And yet I always felt conflicted because I was neither conservative nor Christian. Often, my friends were subtle in their views, politically apathetic with the occasional share of a pro-Murica meme. I loved America for its diversity and freedoms, but I learned that a lot of country girls didn’t think of freedom the same way I did. It wasn’t necessarily about gun rights or how our tax money was used; it was that to them, freedom was equated to the pursuit of simple pleasures. It was synonymous with Christianity. It was the shots we took, not the complicated cocktail. To seek something beyond what we knew was “city liberal” nonsense.

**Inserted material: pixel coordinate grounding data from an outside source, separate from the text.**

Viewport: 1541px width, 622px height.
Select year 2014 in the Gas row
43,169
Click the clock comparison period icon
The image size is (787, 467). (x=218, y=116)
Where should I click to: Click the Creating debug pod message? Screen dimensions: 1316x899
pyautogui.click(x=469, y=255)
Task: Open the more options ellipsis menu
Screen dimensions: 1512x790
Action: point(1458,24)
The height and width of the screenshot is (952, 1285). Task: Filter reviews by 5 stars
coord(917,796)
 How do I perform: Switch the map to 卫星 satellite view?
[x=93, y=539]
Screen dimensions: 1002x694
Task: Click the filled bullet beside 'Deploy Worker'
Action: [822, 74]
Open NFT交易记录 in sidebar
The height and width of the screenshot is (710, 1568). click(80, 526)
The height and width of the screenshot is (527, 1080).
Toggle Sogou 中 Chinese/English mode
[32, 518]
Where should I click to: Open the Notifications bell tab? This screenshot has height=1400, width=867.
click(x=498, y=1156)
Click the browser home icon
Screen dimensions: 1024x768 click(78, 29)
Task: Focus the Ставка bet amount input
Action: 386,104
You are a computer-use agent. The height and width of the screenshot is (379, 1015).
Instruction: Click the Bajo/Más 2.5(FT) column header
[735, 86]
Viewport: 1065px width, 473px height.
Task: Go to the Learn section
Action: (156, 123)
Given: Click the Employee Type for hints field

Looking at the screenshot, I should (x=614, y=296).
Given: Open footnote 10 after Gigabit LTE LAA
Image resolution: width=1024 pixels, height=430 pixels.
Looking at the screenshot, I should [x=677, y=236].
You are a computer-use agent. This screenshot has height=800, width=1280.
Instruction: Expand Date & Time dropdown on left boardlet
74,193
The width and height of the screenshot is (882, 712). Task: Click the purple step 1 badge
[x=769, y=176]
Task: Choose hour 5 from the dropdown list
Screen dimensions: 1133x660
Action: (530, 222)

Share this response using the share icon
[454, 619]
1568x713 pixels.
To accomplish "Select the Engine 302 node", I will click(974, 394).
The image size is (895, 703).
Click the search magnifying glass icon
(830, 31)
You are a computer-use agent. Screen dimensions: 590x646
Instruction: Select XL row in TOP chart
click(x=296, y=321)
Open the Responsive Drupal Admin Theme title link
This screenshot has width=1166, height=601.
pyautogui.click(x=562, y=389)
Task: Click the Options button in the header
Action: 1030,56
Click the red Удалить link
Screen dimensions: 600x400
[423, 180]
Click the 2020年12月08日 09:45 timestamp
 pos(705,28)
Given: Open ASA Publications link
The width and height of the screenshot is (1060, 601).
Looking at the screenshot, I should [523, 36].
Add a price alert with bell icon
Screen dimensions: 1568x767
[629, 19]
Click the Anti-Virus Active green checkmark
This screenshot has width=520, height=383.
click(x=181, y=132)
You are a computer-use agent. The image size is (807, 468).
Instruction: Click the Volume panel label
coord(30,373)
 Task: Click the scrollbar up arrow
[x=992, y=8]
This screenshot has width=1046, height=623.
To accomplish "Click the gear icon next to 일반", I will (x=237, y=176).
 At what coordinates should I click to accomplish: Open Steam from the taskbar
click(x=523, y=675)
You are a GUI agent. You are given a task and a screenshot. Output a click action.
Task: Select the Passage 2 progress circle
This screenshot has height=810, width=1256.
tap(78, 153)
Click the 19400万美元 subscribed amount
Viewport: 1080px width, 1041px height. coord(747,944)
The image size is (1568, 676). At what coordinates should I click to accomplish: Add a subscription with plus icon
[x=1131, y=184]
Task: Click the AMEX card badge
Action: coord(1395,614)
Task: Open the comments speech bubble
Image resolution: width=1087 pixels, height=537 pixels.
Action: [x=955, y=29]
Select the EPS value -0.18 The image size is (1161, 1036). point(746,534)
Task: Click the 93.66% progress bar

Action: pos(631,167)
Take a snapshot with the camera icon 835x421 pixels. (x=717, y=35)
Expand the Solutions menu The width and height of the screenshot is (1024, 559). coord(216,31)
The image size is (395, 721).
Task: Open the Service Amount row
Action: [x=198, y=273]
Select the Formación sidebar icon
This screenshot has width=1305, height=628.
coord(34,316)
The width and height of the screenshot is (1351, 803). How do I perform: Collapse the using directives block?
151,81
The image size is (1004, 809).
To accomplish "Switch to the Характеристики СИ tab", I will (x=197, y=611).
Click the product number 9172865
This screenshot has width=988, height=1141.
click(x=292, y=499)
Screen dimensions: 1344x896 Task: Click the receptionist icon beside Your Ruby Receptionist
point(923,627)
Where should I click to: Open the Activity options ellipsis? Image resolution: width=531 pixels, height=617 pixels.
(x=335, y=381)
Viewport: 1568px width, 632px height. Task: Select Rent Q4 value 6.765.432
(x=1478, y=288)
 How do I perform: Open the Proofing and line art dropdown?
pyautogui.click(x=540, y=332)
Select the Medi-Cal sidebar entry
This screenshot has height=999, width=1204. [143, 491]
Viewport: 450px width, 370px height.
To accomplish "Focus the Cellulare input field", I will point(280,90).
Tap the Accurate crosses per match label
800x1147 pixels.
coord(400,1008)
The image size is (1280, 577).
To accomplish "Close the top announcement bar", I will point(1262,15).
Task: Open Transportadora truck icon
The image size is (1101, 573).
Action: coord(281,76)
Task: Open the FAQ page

That meant that my friends were bewildered when I talked about my interest in science, or when I admitted that I wasn’t a Christian. My best friend, a Southern girl, begrudgingly accompanied me to a play, then stated that she felt “cultured” afterwards. Throughout my life, I heard that dichotomy: we, the Southern girls, were pure-of-heart devotees of the natural and simple, while those “city folk” paid too much money to sit in a dark room listening to pretentious dialogue. Being “cultured” was an occasional experience, not part of daily life. I started to realize then that the persona I’d adopted — partly as a defense mechanism to being bullied when I first arrived as a Yankee in the South — didn’t always mesh with how I acted in Southern-dominant venues.
One time, I went to a Southern bar and felt like having something special, so I ordered a Grasshopper. The bartender actually scoffed at me, saying he didn’t know what that was. I instantly felt embarrassed, asking for this cocktail that my self-described sophisticated Yankee friend had introduced me to.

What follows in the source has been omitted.